Fact: being raped happened exactly a week after my birthday. So, for every year after it happened, I was constantly locked away to deal with myself for the entire month of November. It became less a lonely dealing eventually with my incredible circle of friends (who encouraged my epic party-and-worry-about-the-bullshit-later attitude adjustment), but it has always been there. Fact: last year, I did not think about my rape at all during the month of November. As a matter of fact, I didn't even realize the date had passed because I was incredibly happy and well-balanced in everything in my life. I had come to realize what my very close friend meant in lecturing me about "celebrating anniversaries of bad shit".

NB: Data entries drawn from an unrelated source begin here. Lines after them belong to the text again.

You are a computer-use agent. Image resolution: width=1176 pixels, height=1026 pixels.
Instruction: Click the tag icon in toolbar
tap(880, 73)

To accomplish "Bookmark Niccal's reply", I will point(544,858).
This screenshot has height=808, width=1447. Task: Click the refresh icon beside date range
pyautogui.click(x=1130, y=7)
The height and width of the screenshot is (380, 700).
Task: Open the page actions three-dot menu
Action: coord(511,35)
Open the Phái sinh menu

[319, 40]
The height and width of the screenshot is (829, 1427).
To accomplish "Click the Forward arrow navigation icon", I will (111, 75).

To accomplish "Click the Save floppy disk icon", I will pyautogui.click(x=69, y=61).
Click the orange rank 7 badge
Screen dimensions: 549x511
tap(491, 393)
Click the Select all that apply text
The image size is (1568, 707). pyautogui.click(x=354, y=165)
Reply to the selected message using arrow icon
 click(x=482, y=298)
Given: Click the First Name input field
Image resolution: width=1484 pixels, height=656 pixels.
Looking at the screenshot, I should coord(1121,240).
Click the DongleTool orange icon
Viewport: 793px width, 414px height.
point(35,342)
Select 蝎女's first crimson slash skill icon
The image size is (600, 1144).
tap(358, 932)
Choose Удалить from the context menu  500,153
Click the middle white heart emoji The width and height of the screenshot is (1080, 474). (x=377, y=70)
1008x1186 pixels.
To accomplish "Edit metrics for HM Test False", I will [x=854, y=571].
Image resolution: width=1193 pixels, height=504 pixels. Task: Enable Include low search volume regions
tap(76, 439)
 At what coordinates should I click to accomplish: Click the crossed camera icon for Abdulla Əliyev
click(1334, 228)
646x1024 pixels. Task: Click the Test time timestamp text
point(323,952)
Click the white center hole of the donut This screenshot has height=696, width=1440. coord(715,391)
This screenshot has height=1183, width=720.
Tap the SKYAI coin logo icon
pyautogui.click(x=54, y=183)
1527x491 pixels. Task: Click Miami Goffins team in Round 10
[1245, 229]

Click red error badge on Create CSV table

Even when I think about it now, I block out many specific details because this guy doesn't control the person I am, nor did he control the person I became in order to survive that night. Yesterday, though, for some reason, I really pondered on it. It was a tiny trigger that totally blew my mind for two reasons: 1. I am human and this traumatic occurrence did happen to me, and 2. Why the hell am I so suddenly consumed in the thoughts of it after not looking directly back to it for so long?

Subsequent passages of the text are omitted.